WHAT TO WORK ON:
Search the listing below, and show each line that includes the word "agent".

DATA:
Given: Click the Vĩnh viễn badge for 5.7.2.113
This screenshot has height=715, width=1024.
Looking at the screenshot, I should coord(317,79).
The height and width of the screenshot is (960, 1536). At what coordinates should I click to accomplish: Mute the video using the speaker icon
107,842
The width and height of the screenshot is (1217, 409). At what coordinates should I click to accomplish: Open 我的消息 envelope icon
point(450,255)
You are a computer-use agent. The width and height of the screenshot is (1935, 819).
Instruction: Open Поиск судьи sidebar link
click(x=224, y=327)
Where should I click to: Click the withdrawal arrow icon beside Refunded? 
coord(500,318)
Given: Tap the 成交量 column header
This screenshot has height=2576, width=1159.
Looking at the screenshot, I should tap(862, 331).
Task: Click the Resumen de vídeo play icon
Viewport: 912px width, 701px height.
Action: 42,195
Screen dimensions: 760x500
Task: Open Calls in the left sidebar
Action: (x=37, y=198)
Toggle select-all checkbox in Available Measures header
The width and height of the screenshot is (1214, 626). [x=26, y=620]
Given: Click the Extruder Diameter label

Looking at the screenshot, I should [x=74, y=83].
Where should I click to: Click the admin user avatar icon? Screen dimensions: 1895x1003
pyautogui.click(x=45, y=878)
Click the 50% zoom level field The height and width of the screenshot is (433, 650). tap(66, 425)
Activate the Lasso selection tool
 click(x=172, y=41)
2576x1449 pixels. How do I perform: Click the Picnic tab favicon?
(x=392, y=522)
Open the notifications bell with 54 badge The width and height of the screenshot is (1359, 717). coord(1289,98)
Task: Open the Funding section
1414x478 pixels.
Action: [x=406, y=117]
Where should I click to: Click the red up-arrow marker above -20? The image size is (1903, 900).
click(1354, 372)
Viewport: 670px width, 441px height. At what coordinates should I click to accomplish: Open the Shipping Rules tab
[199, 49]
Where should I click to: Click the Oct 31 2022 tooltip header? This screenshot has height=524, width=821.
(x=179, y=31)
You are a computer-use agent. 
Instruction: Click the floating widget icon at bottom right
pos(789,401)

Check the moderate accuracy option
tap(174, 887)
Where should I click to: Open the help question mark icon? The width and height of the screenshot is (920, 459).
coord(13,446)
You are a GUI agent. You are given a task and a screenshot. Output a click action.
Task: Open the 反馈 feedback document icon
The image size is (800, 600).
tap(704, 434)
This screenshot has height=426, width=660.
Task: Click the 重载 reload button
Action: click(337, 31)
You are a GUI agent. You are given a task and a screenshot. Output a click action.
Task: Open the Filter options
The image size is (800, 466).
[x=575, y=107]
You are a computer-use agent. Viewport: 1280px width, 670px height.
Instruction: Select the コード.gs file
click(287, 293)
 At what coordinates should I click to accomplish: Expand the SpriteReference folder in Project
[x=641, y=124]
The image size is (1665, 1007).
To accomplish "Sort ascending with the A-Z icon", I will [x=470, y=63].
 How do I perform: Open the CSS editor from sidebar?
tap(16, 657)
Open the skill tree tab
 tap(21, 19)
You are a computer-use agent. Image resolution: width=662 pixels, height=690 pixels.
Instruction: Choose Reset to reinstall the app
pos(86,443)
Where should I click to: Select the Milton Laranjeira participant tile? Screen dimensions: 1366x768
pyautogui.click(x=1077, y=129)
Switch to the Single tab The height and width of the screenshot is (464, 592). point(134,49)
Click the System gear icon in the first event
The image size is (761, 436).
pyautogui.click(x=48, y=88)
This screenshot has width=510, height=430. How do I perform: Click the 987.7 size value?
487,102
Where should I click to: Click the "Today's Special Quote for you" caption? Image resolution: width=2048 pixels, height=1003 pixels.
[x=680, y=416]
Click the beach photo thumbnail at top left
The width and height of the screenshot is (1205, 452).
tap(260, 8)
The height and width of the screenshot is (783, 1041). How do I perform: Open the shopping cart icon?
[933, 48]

ANSWER BOX:
You are a computer-use agent. The width and height of the screenshot is (1935, 819).
You are a computer-use agent. 
You are a GUI agent. You are given a task and a screenshot. Output a click action.
You are a GUI agent. You are given a task and a screenshot. Output a click action.
You are a computer-use agent. Viewport: 1280px width, 670px height.
You are a computer-use agent. Image resolution: width=662 pixels, height=690 pixels.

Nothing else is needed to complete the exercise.